A sustained period of
weakness for the rand can
be expected, says political
economy analyst, Daniel Silke.
He told TNW that,
although South Africa
was technically not in a
recession, GDP growth
would be at disappointingly
low levels, which would
see a contraction in the
economy. “The impact
of the rand will have
serious consequences for
outbound travel. Clearly,
the precipitous fall will
affect travel choices,
with more value-driven
destinations winning out
over others. Should the
rand not see any recovery,
this could lead to some
cancelling or postponing
their coming December
holiday visits as they wait
for an improvement in
the currency – and overall
market sentiment.”
If the rand continues to
weaken, agents can expect
an increase in package
prices but not a big spike,
says Mark Buck, md of
United Europe. “Going
forward, travel will be
about buying at the
right time for the right
periods. People may have
to alter their preferred
holiday times to make
use of the slower periods
internationally.”
There is also more
demand for fully inclusive
packages, with “no nasty
payments required in
forex on departure”, says
Flora Fubbs, The Holiday
Factory’s senior manager
of contracting, marketing
and operations.
Travellers have also
adopted a wait-and-see
approach when it comes
to booking future holidays,
says Inge Dobihal, md
of Austria Connection.
“New enquiries are still
coming in as usual and it
has to be seen if these
will materialise in actual
bookings.”
“We are starting to
note requests for shorter
stays and less expensive
accommodation,” says
John Ridler, spokesperson
for Thompsons Holidays.
Travellers are opting for
‘rand-friendly’ destinations
such as Mauritius,
Thailand, Zanzibar and, of
course, locally in South
Africa.
The Mauritian rupee was
recently devalued, which
softens the effect of the
poor rand, says Johann
Strydom, md of World
Leisure Holidays.

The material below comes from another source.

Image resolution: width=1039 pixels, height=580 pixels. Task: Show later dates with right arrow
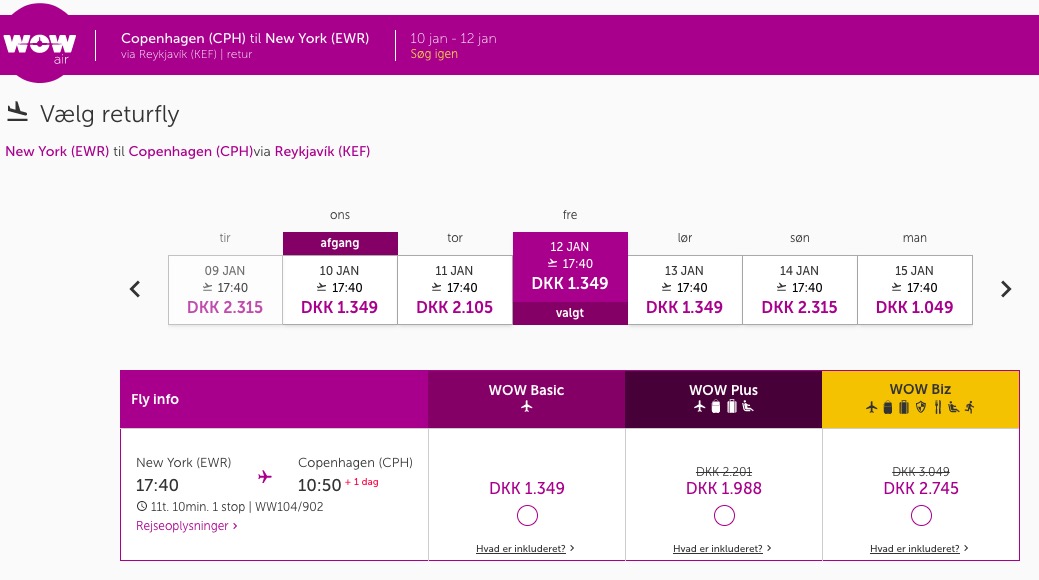(x=1006, y=289)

WLH
is also able to negotiate
room rates in rands for
its hotels: La Pirogue,
Long Beach, Ambre and
Sugar Beach, which
means travellers to these
resorts are not affected by
currency fluctuations.
Terry Munro, md of
Beachcomber Tours, says
the weak rand may make
clients nervous to go
to Europe and the US,
which could direct traffic
to Mauritius. He warns,
however, that we haven’t
yet seen the full impact of
the latest weak rand trend.
“This will be felt in the
coming months’ bookings,”
he says.
The weakness of the
rand is certainly keeping
tour operators on their
toes, says Chris Van
Staden, manager of
Azure Travel. The rate of
exchange has an effect on
everything: from flights,
fuel charges and levies
to hotels, transfers and
clients’ spending money.
That is why tour operators
need to be proactive, he
says. “Long and loyal
relationships with suppliers
allow us to negotiate
prices more often with
win-win solutions for all
parties.”
Agents can also take
advantage of some
operators’ special offers
while they last, such as
Trafalgar’s Rand Price
Guarantee, which allows
travellers to book their
2016 holiday at 2015
brochure pricing.
Theresa Szejwallo, md
of Trafalgar, warns that
prices will increase in
October when Trafalgar
launches its 2016 season
brochure. “This brochure
will have been priced at
the new rate of exchange.
This is why we recommend
that agents book their
clients’ 2016 holidays
now.”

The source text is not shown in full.